The Colts recently attended the workout of Appalachian State quarterback Armanti Edwards. In his four seasons with the Moutaineers, Edwards totaled 5008 yards rushing on 755 carries with 65 rushing touchdowns. As a passer, he threw for 10,392 yards, completing 65.1 percent of his passes, with 74 touchdowns and only 33 interceptions.
Camps are split on Edwards, who ran a 4.41 second 40-yard dash at his Pro Day in March, as to whether he would make more sense as a receiver/return specialist/Wildcat option or quarterback at the next level.
At 5-foot-10 inches and 187 pounds, he is certainly undersized to play the position in the NFL. Recent history — from Antwaan Randle-El to Seneca Wallace to Troy Smith and Pat White — that players who were effective both running and passing the ball as quarterbacks in college face a rough transition to quarterback in the NFL and that most, if not all, will be relegated to other positions that do a better job of maximizing their athletic abilities.
Edwards seems to be such a rare athlete that he would be better utilized at receiver or return specialist than he would be at quarterback. Given the fact that the Colts have shown a propensity for drafting taller, less athletic pocket passers in the past — Peyton Manning, Jim Sorgi, and Curtis Painter were probably the tallest guys in their middle school, but none of them would win any track meets — and the fact that they have a need in the return game would suggest that they are not targeting Edwards to throw passes but rather run back kicks.
At present, though, he seems determined to make a run of it at the quarterback position, following in the footsteps of Wallace and Baltimore's Troy Smith, players that refused to be labeled simply as athletes and preferred to be classified as unique talents.
The issue for Edwards' draft stock is that he's currently rated higher as a receiver — with some sites giving him a fourth- or fifth-round grade at that position — than he is as quarterback, as Scout.com has him rated as the 16th-best quarterback and the 271st-best player overall.
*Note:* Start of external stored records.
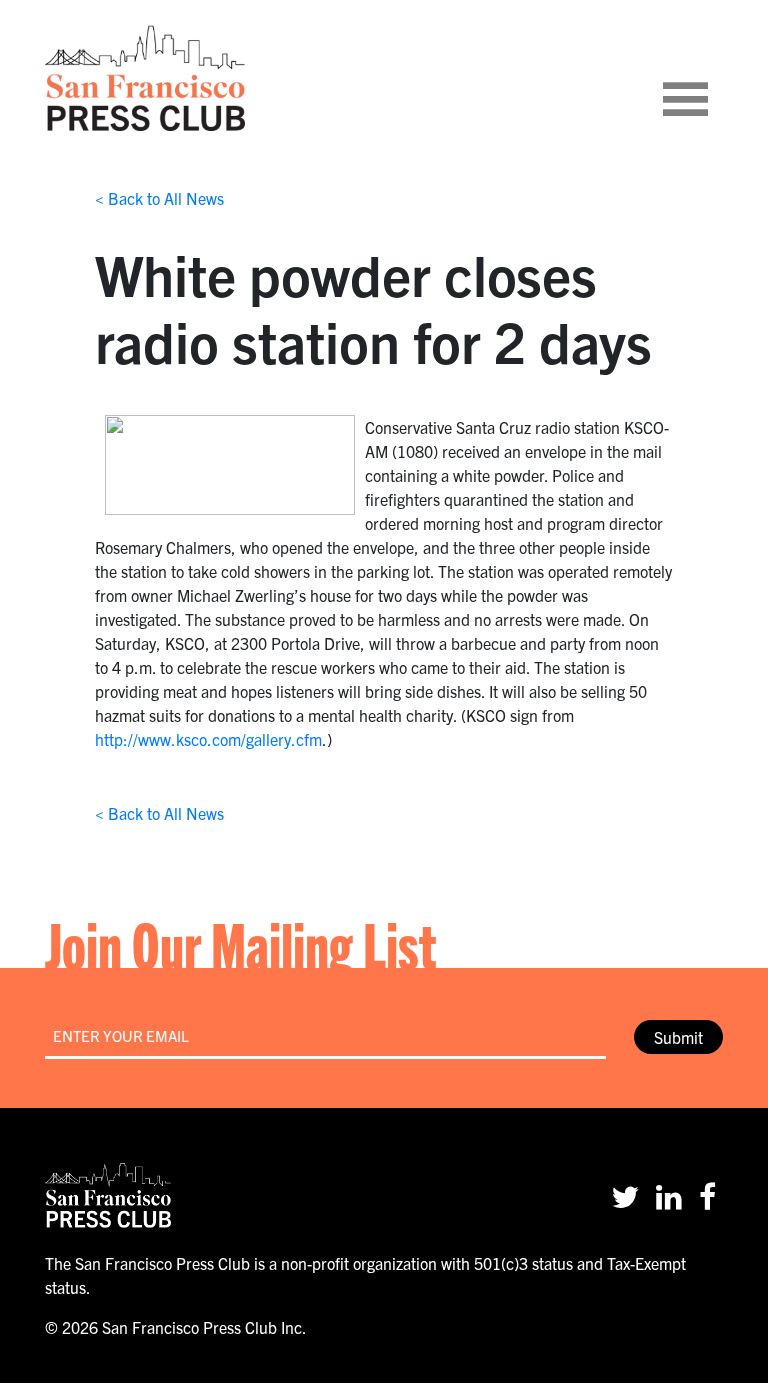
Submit (678, 1037)
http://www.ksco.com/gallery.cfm (208, 739)
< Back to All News (159, 198)
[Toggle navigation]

At 271st, he would either be a fringe seventh round prospect or a priority free agent.
Indianapolis certainly could select him with one of their compensatory selections under the assumption that another team will not pick him up with an eye to converting him to another spot on the field. But, if they do pick him up and he seems to have his mind set on taking snaps from under center, the Colts coaches would need to drastically alter the offense in order to tailor it to his abilities.
The Indianapolis offensive linemen have historically been tall, so it would behoove the staff to roll Edwards out in space where he would better be able to survey the field and possibly tuck the ball and run.
The Colts could also implement some Wildcat packages for Edwards if they were to take him, but that would constitute another change in scheme, albeit a less drastic one. With the Mannings and Sorgis of the world, Indianapolis would not have to fundamentally change the way they run the offense.
They could give Edwards a shot at a receiver or returner job, but the competition at those spots is stiff enough that his heart would truly need to be in the fight for him to stand a chance of winning out. That means that they would need to assess Edwards both physically and psychologically in order to find out if he fit into their plans both as an athlete and as a person.
He certainly has talent and could undoubtedly help the team, but at this point it is a question of whether or not he wants to help the team the way Indianapolis wants him to help the team.